Sofre então vivamente com a perfídia da mulher amada, mas des­culpa-a pela fragilidade do sexo. A sua indulgência pode então con­duzi-lo à degradação. Ele segue a olhos fechados o declive que o arrasta ao abismo, sem que a queixa, a ambição, a fortuna possam retê-lo.



O néscio escapa a estes perigos. Como não é ele quem ama, é ele quem domina. Para vencer uma mulher finge por alguns momentos o excesso de desespero e de paixão; mas isso não passa de um meio de guerra, tática de cerco para enganar e seduzir o inimigo. Logo depois recobra ele a tirania, e não a abdica mais. Para entreter-se nisso, tem o tolo o seu método, as suas regras, a sua linha de con­duta. É indiscreto por princípio, porquanto divulgando os favores que recebe, compromete a que lhe concede e ao mesmo tempo afasta as rivalidades nascentes. É suscetível pela razão, cioso por cálculo, a fim de promover estes proveitosos amuos, que lhe servem, a seu grado, para conduzir a uma ruptura definitiva, ou para exigir um novo sacrifício. Mostra uma cruel indiferença, indicando pouca con­fiança nas provas de simpatia que lhe dão. Num baile, proibindo à sua amante de dançar, não faz caso dela, de propósito. Aflige-a com aparências de infidelidade, falta à hora marcada para se encon­trarem, ou, depois de se ter feito esperar, vem, dando desculpas equívocas de sua demora. Hábil em semear a inquietação e o susto, faz-se obedecer à força de ser tirano, e acaba por inspirar uma afeição sincera à força de promovê-la.

◆ **Trecho do material**

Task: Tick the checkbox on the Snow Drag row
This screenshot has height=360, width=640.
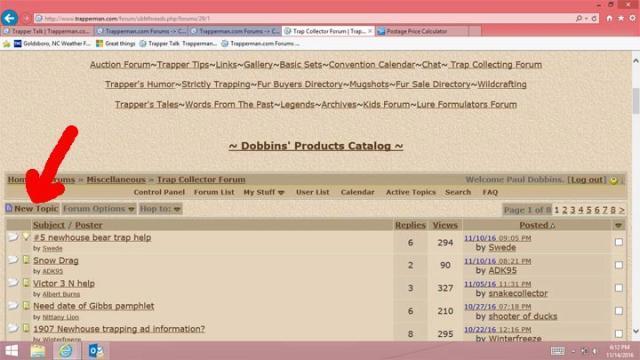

◆ **Enunciado A**
No trecho sobre o néscio e o amor, o que o néscio consegue ao divulgar os favores que recebe?
◆ **Enunciado B**
Reescreva em forma de lista, mantendo os fatos principais, o parágrafo do trecho sobre o néscio e o amor que começa com "O néscio escapa a estes perigos".
◆ **Enunciado C**
Retome o trecho sobre o néscio e o amor a partir do ponto em que ele termina.

◆ **Resposta A**
Ele compromete a mulher que lhe concede os favores e, ao mesmo tempo, afasta as rivalidades nascentes.

◆ **Resposta B**
- O néscio escapa aos perigos do amor, porque, como não é ele quem ama, é ele quem domina.
- Para vencer uma mulher, finge por alguns momentos excesso de desespero e de paixão, mas isso é apenas uma tática para enganar e seduzir. Logo depois retoma a tirania e não a abandona mais.
- Segue um método, regras e uma linha de conduta.
- É indiscreto por princípio. Divulgar os favores que recebe compromete a mulher e afasta as rivalidades nascentes.
- É suscetível e ciumento por cálculo. Assim provoca amuos que lhe servem para chegar a uma ruptura definitiva ou para exigir um novo sacrifício.
- Mostra uma indiferença cruel e pouca confiança nas provas de simpatia que recebe.
- Num baile, proíbe a amante de dançar e não faz caso dela de propósito.
- Aflige a amante com aparências de infidelidade. Falta aos encontros ou chega atrasado com desculpas equívocas.
- Semeando inquietação e susto, faz-se obedecer pela tirania e acaba inspirando uma afeição sincera.

◆ **Resposta C**
VII



O homem de espírito, assustado com o vácuo imenso, que deixa no coração uma afeição que se perde, só rompe o laço que o prende à causa de dilacerações interiores.



Como bem se disse, sendo preciso um dia para conseguir, é preciso mil para se reconquistar.



Mesmo no momento em que volta a ser livre: quantas vezes um sorriso, um meneio de cabeça, uma maneira de puxar o vestido, ou de inclinar o chapelinho de sol, não o faz recair no seu antigo cati­veiro!



De resto, a mulher, a quem ele tiver revelado o segredo do seu coração, ficará sempre para ele como ser à parte. Não a esquece nunca.



Morta, ou separado, nutre por aquela que a perdeu longas sau­dades. Perseguido pela lembrança que dela conserva, descobre mui­tas vezes que as outras mulheres por quem se apaixona só têm o mérito de se parecerem com ela. Dá-se ele então a comparações que o desvairam, que o irritam, que o põem fora de si, exigindo no seu trajar, no seu andar e até no seu falar alguma coisa que lhe recorde o seu implacável ideal.



E se é ele o abandonado, que de torturas que sofre!



Viver sem ser amado parece-lhe intolerável. Nada pode consolá-lo ou distraí-lo.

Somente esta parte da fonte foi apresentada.